This afternoon while updating my Netgate SG-4860 pfSense firewall from version 2.5.2 to 2.6.0, a process that's seamless and takes mere moments to upgrade and reboot, the GUI web console reported that the firewall was not coming back from its soft reboot.

When I went to check on the firewall, it was off. That was highly unusual.

When I unplugged it and plugged it back in, the status light turned red, the web interface wouldn't load, and the device powered itself back off. I couldn't ssh nor ping the device.

At that point, I went to the USB serial console to figure out what was happening. Details of how to do this are readily available at Netgate's Website.

Typically, one grabs a Mini-USB to USB-A cable, be sure to get a real cable (it has a thick cord) and not one for charging devices (it has a thin cord), and a USB Bridge to UART driver. Here are several:

• Prolific USA's PL2303GC USB Full UART Bridge Controler GPIO
• Prolific USA's PL2303GL 8 Pin USB UART Bridge Controller
• Silicon Lab's USB to UART Bridge VCP Driver

Some of the newer Netgate modles have UARTs that require the full UART capabilities. On a side note, many of these drivers take an unusually long time to install (so much so, you'll think they've hung) on Apple or Microsoft systems. Most modern Linux kernels come with a driver already, so nothing need be installed on that platform unless you are using a much older kernel.

At that point, when a powered up Netgate device is connected to your computer via the USB cable, a device called /dev/cu.SLAB_USBtoUART or /dev/cu.usbserial will appear. (The "cu" means "calling unit", such as the old days of connecting to a phone modem.) You'll want to connect to the serial port with the settings of N,8,1 and a default baudrate of 115200, using no hardware handshakes (RTS/CTS), nor software flow control (^S/^Q). While you could use minicom, it turns out that you can also use screen and specify the baudrate:

$ screen /dev/cu.usbserial 115200

You may have to press enter to wake the pfSense terminal console. And, if you're using screen Control-A d will disconnect.

In my case, I got nothing. No text console. The device was dead.
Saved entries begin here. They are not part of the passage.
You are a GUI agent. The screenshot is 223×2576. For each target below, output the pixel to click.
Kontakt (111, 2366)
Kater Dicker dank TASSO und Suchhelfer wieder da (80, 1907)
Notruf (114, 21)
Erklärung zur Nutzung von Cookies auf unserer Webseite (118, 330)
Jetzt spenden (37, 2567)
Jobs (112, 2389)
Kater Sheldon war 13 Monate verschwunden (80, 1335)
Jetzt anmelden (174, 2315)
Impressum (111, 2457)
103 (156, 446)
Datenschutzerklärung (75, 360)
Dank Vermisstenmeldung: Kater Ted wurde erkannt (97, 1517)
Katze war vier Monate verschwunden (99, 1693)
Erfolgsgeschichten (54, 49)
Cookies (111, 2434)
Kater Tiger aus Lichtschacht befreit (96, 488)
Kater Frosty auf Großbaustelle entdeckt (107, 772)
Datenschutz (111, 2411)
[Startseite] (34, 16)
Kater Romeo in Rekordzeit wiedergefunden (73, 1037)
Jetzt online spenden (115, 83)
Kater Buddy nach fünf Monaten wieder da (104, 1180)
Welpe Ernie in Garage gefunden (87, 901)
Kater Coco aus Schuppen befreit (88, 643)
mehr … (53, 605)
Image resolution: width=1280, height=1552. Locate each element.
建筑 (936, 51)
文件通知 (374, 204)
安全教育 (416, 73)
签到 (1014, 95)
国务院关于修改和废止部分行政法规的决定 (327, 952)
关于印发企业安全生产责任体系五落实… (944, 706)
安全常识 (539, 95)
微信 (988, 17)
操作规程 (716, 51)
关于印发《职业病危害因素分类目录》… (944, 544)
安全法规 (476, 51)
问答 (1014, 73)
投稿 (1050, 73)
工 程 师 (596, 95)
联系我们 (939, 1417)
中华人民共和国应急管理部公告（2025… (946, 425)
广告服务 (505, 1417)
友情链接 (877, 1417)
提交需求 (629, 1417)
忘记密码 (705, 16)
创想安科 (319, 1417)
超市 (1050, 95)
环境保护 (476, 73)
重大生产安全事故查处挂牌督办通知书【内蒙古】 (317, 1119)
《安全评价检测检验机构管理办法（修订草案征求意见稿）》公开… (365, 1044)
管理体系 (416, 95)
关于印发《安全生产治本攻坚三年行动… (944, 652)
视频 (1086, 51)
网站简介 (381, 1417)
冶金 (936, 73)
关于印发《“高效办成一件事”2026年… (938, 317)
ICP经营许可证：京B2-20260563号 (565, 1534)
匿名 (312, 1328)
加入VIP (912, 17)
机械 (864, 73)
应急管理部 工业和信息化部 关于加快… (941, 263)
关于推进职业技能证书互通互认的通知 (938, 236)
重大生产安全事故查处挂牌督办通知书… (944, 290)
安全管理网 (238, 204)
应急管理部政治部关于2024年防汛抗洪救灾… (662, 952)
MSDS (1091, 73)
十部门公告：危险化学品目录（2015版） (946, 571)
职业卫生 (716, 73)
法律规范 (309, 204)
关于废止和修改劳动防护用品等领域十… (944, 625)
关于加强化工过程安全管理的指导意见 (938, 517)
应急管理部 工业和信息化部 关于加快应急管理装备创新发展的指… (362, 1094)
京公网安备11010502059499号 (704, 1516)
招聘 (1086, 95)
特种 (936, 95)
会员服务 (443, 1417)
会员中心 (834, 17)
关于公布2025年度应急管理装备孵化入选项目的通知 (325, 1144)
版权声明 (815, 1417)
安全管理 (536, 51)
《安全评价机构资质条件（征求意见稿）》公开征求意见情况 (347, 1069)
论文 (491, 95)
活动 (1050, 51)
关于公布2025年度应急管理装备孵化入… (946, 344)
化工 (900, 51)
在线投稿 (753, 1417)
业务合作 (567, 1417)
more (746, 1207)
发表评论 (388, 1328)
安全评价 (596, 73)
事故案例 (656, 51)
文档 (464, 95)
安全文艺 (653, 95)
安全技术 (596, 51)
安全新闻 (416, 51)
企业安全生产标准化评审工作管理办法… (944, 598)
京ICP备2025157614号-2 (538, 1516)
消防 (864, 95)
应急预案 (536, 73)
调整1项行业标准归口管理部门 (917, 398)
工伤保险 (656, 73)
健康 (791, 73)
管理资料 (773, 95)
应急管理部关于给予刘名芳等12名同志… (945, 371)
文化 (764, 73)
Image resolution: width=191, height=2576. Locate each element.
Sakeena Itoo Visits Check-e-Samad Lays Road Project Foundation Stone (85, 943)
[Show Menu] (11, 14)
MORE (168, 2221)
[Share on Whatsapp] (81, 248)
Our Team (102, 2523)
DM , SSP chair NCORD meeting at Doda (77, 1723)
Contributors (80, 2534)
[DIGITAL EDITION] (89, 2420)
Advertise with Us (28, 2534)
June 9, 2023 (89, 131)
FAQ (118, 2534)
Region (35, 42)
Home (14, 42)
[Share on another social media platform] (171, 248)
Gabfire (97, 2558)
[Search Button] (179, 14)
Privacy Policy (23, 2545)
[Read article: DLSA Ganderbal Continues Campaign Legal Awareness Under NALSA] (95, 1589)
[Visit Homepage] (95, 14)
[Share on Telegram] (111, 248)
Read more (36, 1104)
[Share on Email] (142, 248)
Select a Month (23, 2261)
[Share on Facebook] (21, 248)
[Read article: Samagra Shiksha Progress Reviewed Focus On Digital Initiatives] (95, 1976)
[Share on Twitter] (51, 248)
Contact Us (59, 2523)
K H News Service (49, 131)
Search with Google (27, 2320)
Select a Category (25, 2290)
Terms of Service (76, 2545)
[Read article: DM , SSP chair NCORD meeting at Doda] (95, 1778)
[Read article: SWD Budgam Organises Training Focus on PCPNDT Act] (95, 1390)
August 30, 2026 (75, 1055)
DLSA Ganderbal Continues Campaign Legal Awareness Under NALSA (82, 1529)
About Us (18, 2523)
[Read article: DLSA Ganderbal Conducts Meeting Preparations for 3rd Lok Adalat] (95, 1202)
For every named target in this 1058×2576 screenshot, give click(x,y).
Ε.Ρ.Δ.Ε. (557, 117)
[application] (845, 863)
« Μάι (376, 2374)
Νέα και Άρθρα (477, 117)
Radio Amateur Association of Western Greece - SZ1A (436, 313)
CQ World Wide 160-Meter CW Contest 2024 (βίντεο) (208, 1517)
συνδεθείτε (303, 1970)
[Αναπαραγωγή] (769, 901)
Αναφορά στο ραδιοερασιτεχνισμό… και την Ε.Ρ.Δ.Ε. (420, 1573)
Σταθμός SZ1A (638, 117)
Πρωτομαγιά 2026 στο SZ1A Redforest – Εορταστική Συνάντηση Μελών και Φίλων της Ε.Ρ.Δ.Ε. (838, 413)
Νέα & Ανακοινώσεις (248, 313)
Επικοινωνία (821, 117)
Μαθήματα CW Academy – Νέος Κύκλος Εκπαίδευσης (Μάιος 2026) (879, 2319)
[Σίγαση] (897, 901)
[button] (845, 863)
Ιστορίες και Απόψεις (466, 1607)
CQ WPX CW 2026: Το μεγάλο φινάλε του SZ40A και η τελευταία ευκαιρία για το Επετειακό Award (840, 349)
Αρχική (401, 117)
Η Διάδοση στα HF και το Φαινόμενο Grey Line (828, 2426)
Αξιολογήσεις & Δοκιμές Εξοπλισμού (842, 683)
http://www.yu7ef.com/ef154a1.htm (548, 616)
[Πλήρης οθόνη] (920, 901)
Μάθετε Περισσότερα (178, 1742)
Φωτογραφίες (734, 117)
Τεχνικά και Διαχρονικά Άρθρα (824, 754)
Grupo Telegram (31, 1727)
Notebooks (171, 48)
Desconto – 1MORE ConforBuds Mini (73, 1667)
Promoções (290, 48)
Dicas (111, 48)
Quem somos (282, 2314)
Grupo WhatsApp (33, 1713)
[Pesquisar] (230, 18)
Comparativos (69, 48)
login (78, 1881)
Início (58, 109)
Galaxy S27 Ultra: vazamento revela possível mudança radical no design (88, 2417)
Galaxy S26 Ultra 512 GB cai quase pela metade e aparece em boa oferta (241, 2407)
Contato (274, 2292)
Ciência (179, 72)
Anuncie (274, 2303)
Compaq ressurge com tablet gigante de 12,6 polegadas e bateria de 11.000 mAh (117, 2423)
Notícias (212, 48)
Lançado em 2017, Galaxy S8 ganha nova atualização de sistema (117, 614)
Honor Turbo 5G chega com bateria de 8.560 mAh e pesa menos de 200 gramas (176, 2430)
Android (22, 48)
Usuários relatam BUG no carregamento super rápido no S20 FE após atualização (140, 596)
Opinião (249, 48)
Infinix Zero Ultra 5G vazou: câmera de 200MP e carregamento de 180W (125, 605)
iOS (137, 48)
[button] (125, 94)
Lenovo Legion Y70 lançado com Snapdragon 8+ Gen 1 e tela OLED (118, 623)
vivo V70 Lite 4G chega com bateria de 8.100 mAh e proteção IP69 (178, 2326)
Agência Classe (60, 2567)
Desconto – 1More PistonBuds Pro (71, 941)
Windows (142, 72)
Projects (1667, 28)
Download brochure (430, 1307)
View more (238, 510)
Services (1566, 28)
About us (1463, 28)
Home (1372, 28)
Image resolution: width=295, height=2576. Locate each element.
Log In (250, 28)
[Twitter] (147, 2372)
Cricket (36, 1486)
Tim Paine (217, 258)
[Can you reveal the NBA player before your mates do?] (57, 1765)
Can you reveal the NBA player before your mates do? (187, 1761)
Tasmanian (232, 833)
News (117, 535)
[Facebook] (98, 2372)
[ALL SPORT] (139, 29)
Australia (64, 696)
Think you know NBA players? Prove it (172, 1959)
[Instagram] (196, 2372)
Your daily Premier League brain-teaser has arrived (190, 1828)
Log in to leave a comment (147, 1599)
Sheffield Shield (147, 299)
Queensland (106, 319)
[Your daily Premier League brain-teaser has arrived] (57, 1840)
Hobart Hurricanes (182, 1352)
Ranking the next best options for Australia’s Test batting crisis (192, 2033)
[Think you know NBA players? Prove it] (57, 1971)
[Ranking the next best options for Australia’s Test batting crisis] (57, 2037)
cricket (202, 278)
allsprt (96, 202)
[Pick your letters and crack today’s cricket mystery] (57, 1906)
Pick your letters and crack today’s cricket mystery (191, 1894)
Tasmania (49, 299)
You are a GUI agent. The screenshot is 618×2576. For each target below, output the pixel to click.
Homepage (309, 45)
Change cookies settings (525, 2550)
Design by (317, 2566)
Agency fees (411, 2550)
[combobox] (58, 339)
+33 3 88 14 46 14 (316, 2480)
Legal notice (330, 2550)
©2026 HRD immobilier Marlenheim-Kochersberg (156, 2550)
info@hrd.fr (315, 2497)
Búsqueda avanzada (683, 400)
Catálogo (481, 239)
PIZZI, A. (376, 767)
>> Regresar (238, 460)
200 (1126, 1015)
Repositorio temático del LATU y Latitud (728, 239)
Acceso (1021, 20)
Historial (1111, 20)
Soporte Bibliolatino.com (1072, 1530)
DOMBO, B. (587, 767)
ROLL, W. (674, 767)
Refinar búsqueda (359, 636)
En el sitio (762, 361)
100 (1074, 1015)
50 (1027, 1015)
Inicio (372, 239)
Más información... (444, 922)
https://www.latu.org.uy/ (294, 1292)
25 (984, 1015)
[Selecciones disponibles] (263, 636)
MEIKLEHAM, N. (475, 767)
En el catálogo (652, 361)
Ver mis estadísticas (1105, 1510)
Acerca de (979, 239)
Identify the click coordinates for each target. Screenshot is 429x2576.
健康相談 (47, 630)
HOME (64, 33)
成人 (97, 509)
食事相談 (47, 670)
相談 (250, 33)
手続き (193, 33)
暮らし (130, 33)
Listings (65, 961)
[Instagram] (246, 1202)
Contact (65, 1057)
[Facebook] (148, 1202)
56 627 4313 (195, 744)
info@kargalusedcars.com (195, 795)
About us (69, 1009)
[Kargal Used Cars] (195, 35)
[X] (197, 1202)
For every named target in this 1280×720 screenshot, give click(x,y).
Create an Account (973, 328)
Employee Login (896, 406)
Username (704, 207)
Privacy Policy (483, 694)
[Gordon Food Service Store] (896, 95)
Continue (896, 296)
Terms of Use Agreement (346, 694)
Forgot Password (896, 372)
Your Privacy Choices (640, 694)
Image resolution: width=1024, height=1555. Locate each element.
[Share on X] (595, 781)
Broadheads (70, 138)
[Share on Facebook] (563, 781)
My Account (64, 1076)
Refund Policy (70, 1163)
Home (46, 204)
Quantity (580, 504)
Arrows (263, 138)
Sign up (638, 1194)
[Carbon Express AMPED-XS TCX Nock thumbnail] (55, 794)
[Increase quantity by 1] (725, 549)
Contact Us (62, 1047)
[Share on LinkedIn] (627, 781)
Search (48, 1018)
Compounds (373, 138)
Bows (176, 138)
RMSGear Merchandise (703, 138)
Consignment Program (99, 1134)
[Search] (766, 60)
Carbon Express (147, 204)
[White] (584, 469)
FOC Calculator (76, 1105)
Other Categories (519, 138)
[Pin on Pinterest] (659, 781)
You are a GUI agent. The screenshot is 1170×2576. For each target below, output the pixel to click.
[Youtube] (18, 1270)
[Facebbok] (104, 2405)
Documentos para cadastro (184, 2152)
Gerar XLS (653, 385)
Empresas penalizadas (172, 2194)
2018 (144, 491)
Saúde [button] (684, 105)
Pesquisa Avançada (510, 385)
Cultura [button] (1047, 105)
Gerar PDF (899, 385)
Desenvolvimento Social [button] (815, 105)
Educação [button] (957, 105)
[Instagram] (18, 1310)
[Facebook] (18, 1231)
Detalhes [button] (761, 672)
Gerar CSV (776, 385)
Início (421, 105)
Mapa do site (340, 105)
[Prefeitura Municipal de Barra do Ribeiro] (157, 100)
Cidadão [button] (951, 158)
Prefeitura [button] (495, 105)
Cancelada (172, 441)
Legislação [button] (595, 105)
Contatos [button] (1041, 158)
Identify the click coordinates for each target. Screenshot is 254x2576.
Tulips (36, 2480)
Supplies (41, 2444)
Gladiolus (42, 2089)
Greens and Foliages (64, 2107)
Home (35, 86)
In reality, the device was bricked.

This reddit thread by pfn0nsense outlines the problem perfectly:

I have a SG-4860 that has been running great for 3+ years, but has recently turned into a brick. The status light is solid red on power up, but eventually just turns off. I am unable to see any output via the USB console port. As far as I can tell this happened out of the blue, not during a reboot or any sort of update or power cycle.

And, ProperToday8 had an answer no one likes to hear -- it's an honest-to-God known hardware problem.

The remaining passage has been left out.